§ TASK DIRECTIONS: From the line with "Screen dimensions: 1052x704" through the final line of the entries below, write out each line exactly and nothing else.

Stored records:
▼▼▼

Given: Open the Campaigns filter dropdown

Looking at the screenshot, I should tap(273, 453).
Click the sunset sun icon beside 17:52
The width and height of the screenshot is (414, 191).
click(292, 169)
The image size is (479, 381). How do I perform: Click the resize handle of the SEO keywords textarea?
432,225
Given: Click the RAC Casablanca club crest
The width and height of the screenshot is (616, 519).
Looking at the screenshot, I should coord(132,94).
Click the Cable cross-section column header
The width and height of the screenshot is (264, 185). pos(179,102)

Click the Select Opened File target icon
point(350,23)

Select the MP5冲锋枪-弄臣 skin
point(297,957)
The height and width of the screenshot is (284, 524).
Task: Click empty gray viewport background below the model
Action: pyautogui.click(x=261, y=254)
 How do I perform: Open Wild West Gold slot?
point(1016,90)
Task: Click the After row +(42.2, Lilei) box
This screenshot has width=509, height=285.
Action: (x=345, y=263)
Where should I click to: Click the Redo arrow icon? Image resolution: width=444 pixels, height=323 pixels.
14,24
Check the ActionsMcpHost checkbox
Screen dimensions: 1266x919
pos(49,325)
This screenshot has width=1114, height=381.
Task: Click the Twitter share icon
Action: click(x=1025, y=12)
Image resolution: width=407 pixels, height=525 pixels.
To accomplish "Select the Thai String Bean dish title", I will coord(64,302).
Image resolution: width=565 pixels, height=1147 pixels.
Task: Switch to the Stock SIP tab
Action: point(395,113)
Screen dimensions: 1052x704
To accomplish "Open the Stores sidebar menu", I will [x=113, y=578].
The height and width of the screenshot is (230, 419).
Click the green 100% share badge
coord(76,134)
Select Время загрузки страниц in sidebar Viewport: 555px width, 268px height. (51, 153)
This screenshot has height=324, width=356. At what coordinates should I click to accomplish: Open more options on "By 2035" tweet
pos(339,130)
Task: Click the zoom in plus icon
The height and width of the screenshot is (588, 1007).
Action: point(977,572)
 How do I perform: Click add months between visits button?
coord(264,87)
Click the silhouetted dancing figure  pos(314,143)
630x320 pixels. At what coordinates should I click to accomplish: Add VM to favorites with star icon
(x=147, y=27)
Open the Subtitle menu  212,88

▲▲▲

§ EXPECTED ANSWER:
Screen dimensions: 1052x704
To accomplish "Open the Stores sidebar menu", I will [x=113, y=578].
The height and width of the screenshot is (230, 419).
Click the green 100% share badge
coord(76,134)
Select Время загрузки страниц in sidebar Viewport: 555px width, 268px height. (51, 153)
This screenshot has height=324, width=356. At what coordinates should I click to accomplish: Open more options on "By 2035" tweet
pos(339,130)
Task: Click the zoom in plus icon
The height and width of the screenshot is (588, 1007).
Action: point(977,572)
 How do I perform: Click add months between visits button?
coord(264,87)
Click the silhouetted dancing figure  pos(314,143)
630x320 pixels. At what coordinates should I click to accomplish: Add VM to favorites with star icon
(x=147, y=27)
Open the Subtitle menu  212,88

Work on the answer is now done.